The task -> From the first line to the last, transcribe the data exactly and skip the pictures.

Supplied data ->
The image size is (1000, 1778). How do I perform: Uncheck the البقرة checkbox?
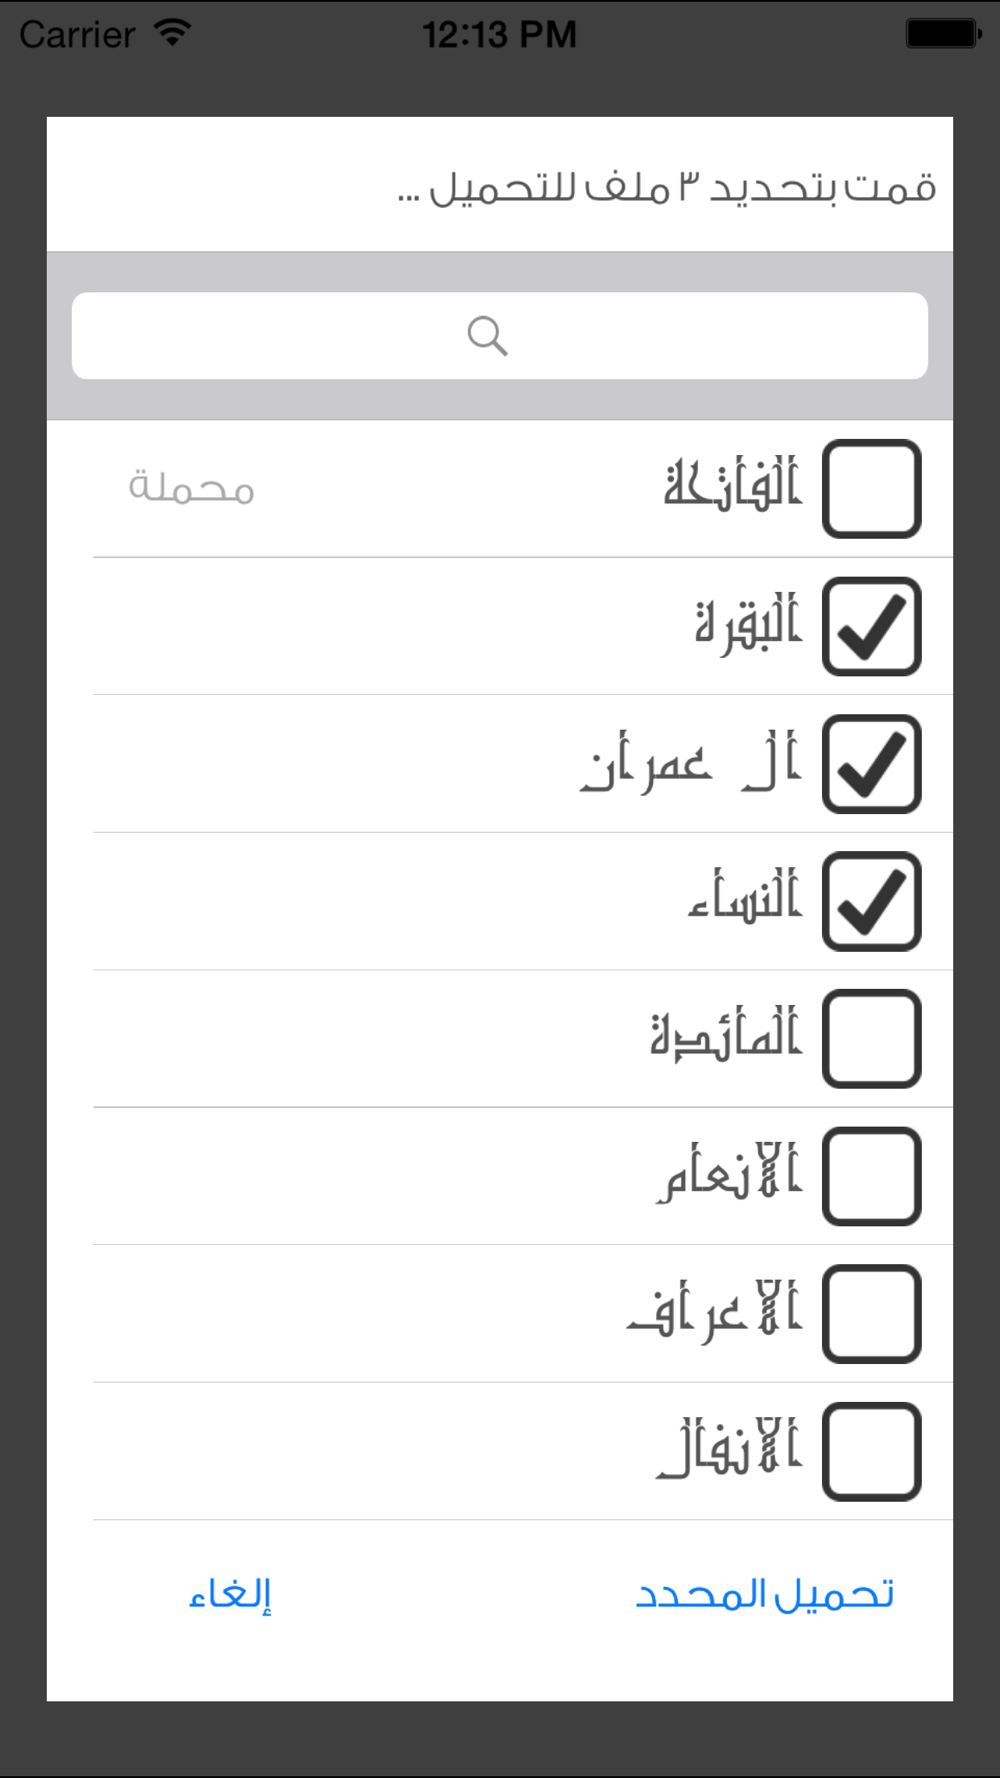pyautogui.click(x=871, y=627)
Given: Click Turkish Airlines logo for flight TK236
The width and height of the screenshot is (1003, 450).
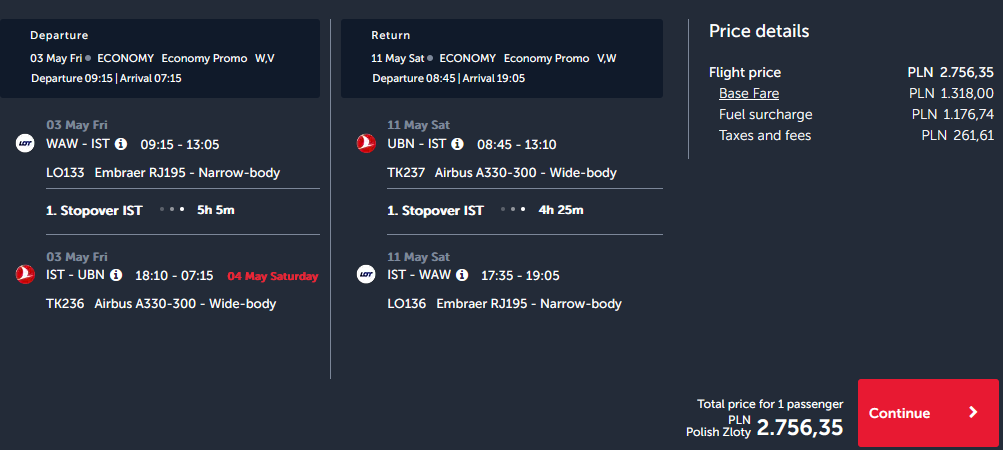Looking at the screenshot, I should coord(25,275).
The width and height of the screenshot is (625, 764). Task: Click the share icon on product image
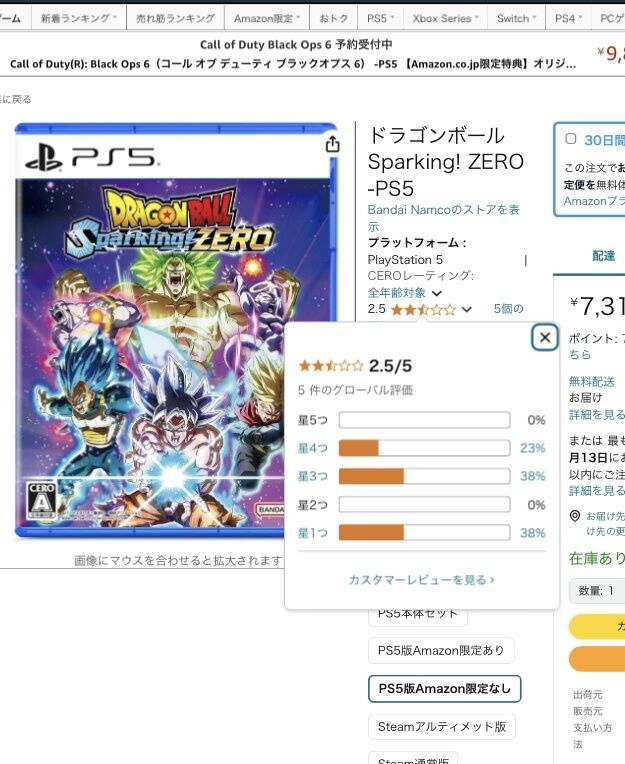point(332,144)
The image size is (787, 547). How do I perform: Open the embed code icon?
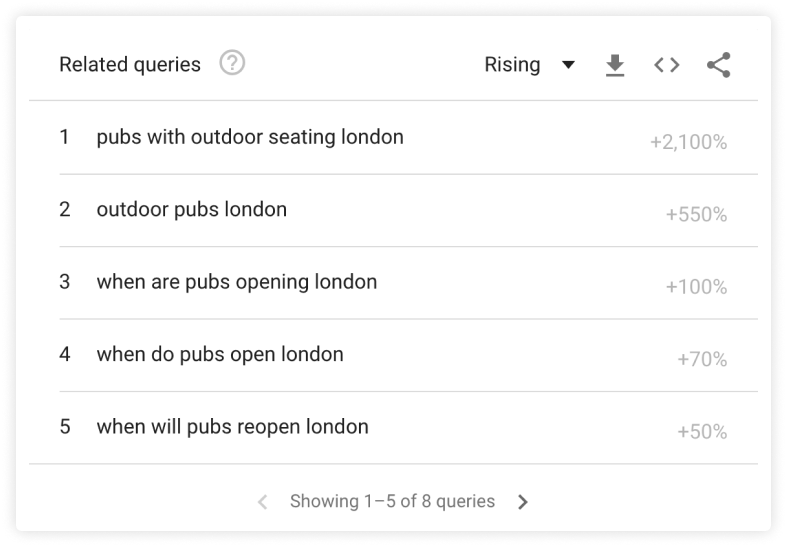667,65
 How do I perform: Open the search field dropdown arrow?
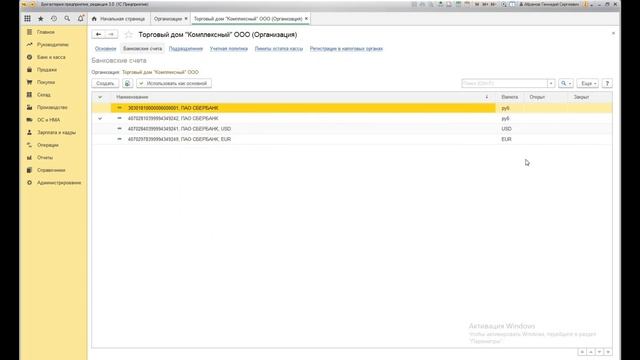(x=551, y=83)
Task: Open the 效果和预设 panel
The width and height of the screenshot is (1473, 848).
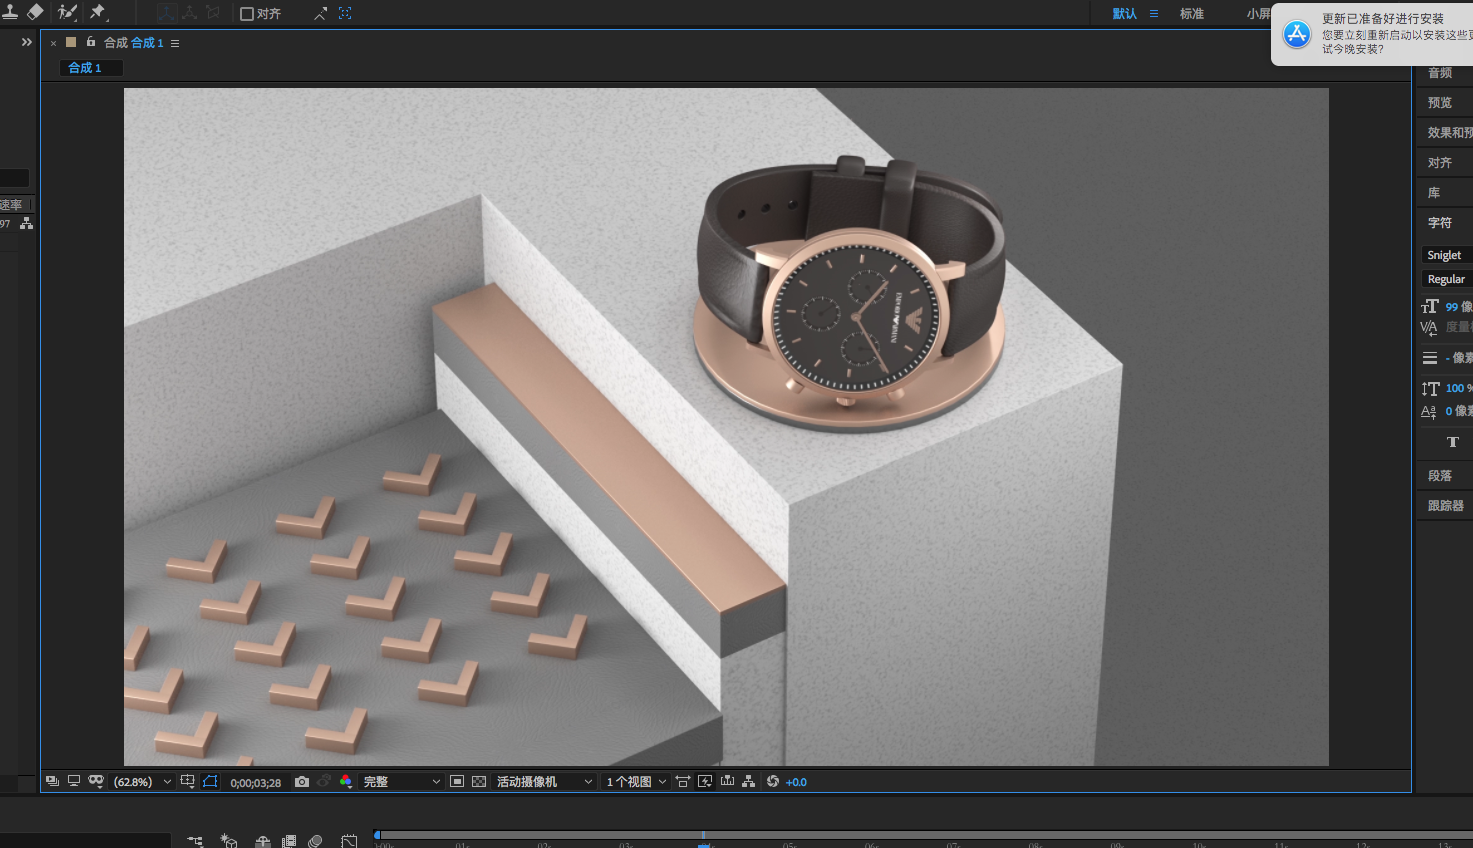Action: click(1448, 133)
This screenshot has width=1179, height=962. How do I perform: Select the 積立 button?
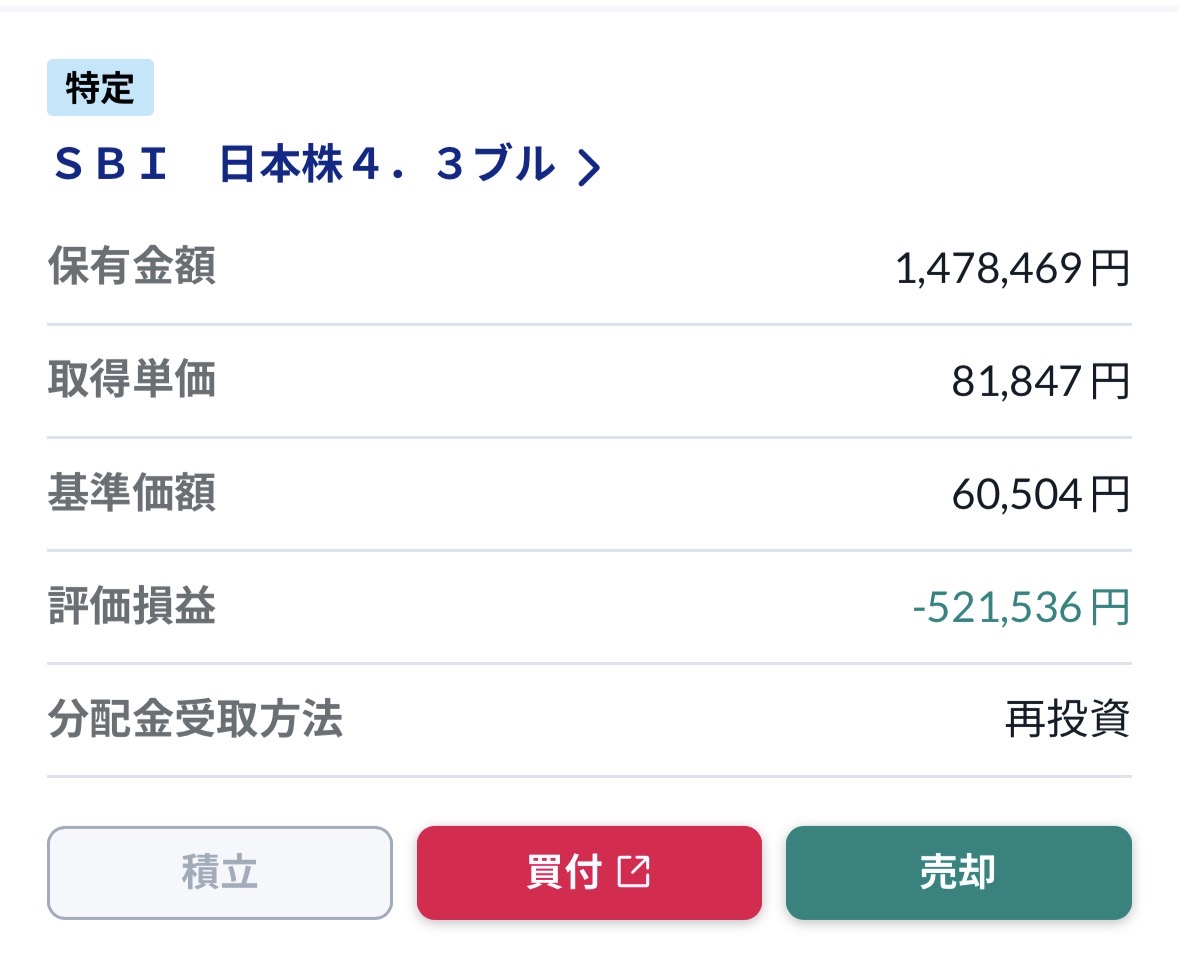pyautogui.click(x=220, y=872)
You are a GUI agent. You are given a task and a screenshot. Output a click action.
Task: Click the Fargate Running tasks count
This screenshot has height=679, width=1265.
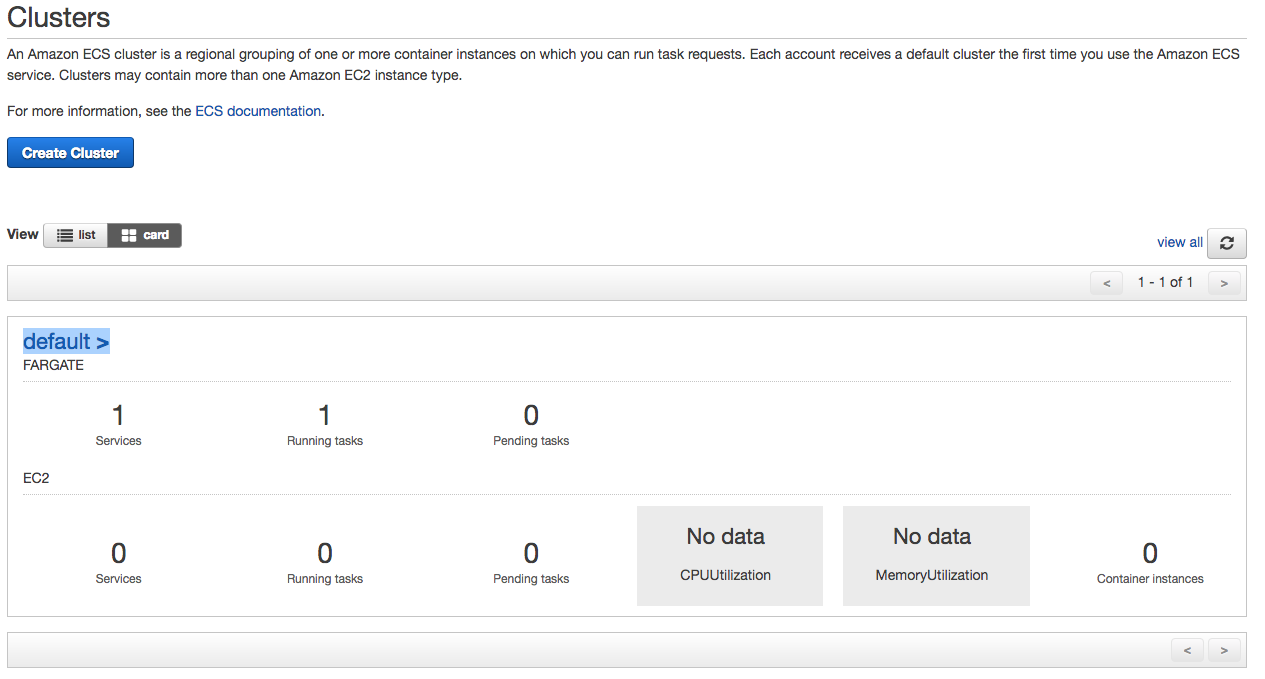point(324,415)
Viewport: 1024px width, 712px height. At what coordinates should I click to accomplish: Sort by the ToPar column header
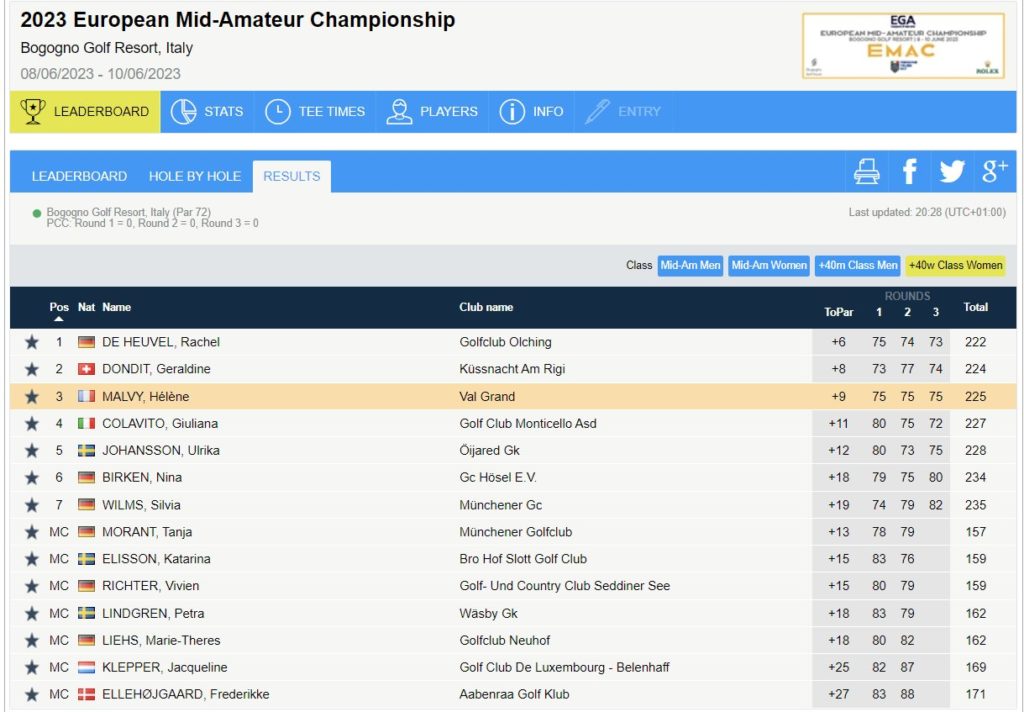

Expected answer ->
The image size is (1000, 1778). How do I perform: Uncheck the البقرة checkbox?
pyautogui.click(x=871, y=627)
Given: Click Turkish Airlines logo for flight TK236
The width and height of the screenshot is (1003, 450).
Looking at the screenshot, I should coord(25,275).
The width and height of the screenshot is (625, 764). Task: Click the share icon on product image
point(332,144)
The image size is (787, 547). How do I perform: Open the embed code icon?
667,65
 How do I perform: Open the search field dropdown arrow?
(x=551, y=83)
Task: Open the 效果和预设 panel
The width and height of the screenshot is (1473, 848).
Action: click(1448, 133)
This screenshot has width=1179, height=962. How do I perform: Select the 積立 button?
pyautogui.click(x=220, y=872)
You are a GUI agent. You are given a task and a screenshot. Output a click action.
Task: Click the Fargate Running tasks count
This screenshot has height=679, width=1265.
point(324,415)
Viewport: 1024px width, 712px height. At what coordinates should I click to accomplish: Sort by the ToPar column header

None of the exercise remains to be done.